Objective: Identifying sets of rare diseases with shared aspects of etiology and pathophysiology may enable drug repurposing and/or platform based therapeutic development. Toward that aim, we utilized an integrative knowledge graph-based approach to constructing clusters of rare diseases.

Materials and methods: Data on 3,242 rare diseases were extracted from the National Center for Advancing Translational Science (NCATS) Genetic and Rare Diseases Information center (GARD) internal data resources. The rare disease data was enriched with additional biomedical data, including gene and phenotype ontologies, biological pathway data and small molecule-target activity data, to create a knowledge graph (KG). Node embeddings were used to convert nodes into vectors upon which k-means clustering was applied. We validated the disease clusters through semantic similarity and feature enrichment analysis.

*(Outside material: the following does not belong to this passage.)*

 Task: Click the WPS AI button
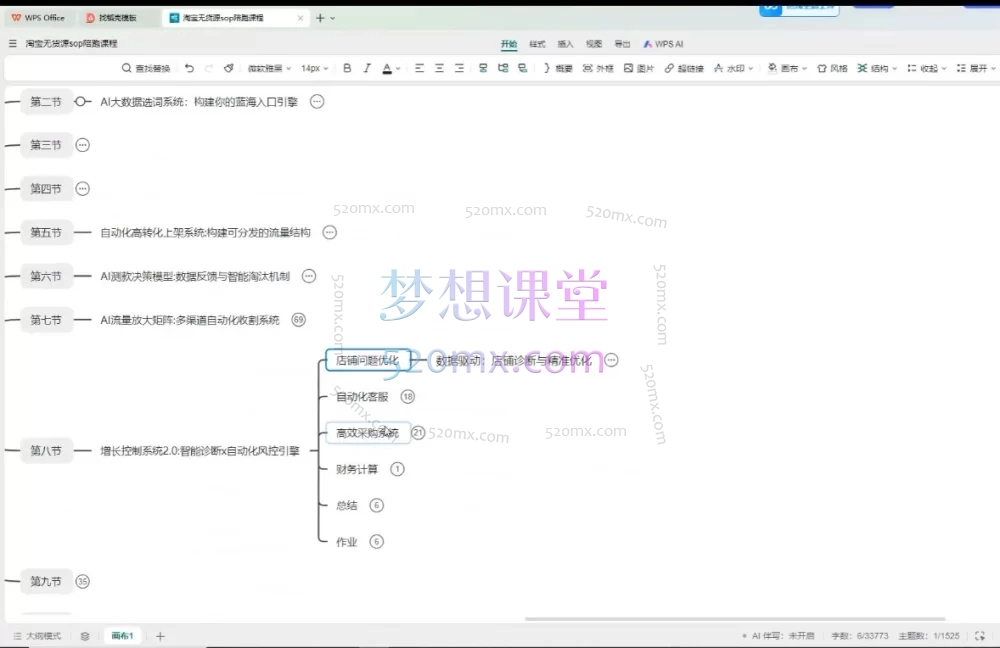(663, 44)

Results: A node embedding model was trained on the ontology enriched rare disease KG and k-means clustering was applied to the embedding vectors resulting in 37 disease clusters with a mean size of 87 diseases. We validate the disease clusters quantitatively by looking at semantic similarity of clustered diseases, using the Orphanet Rare Disease Ontology. In addition, the clusters were analyzed for enrichment of associated genes, revealing that the enriched genes within clusters were shown to be highly related.

Discussion: We demonstrate that node embeddings are an effective method for clustering diseases within a heterogenous KG. Semantically similar diseases and relevant enriched genes have been uncovered within the clusters. Connections between disease clusters and approved or investigational drugs are enumerated for follow-up efforts.

Conclusion: Our study lays out a method for clustering rare diseases using the graph node embeddings. We develop an easy to maintain pipeline that can be updated when new data on rare diseases emerges. The embeddings themselves can be paired with other representation learning methods for other data types, such as drugs, to address other predictive modeling problems. Detailed subnetwork analysis and in-depth review of individual clusters may lead to translatable findings. Future work will focus on incorporation of additional data sources, with a particular focus on common disease data.

Publication types

  • Preprint